Enterprises are still figuring out how to transform AI from pilot projects into reliable, production-ready business tools, with reliability issues becoming the primary barrier to deployment. Pramaana Labs has announced the completion of a $27 million seed round, planning to add a verifiable deterministic layer to large models using formal verification methods.

This round of funding was led by Khosla Ventures, with participation from Accel, Boldcap, Nexus Venture Partners, Premji Invest, and Unbound. The company will initially focus on highly sensitive industries such as taxation, legal services, and drug development, where errors often carry high costs.

Start with high-risk industries.

Pramaana believes that industries with complex rules are better suited for encoding and verification. For example, tax regulations consist of numerous clear provisions. Once these rules are structured into executable formats, subsequent reasoning can become more deterministic, rather than relying entirely on model-generated outputs.

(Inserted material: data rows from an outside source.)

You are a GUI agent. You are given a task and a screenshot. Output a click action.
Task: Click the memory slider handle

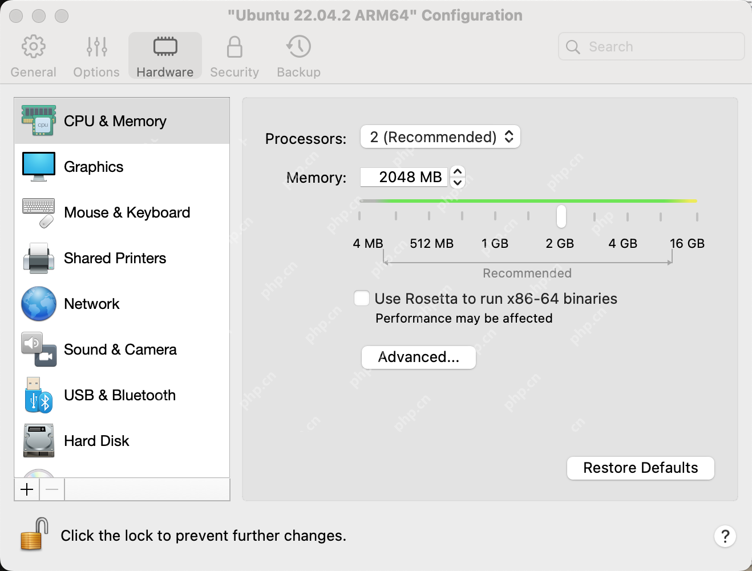[x=561, y=216]
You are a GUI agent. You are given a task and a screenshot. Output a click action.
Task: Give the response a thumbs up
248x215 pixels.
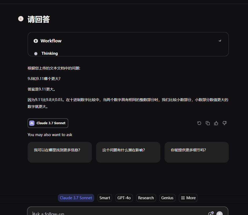216,123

Ranjan Rajagopalan, Co-founder and CEO of the company, said that many high-risk industries are not beyond AI’s capability, but rather have not yet formalized their rules. By converting key rules into verifiable systems, biases and hallucinations in models during critical tasks can be reduced.

Add a verification layer to the large model

Pramaana’s approach does not abandon traditional large models. Its system still relies on conventional LLMs at the core to preserve natural language understanding and the ability to handle complex queries; built on top of this is an additional layer of deterministic verification to ensure model outputs comply with predefined rules.

This approach draws on formal verification tools. The company noted that its method references the open-source programming language LEAN, which is commonly used to verify mathematical proofs. Rajagopalan also mentioned that France’s CATALA project has converted parts of its tax and welfare systems into executable code, providing a real-world example of a similar path.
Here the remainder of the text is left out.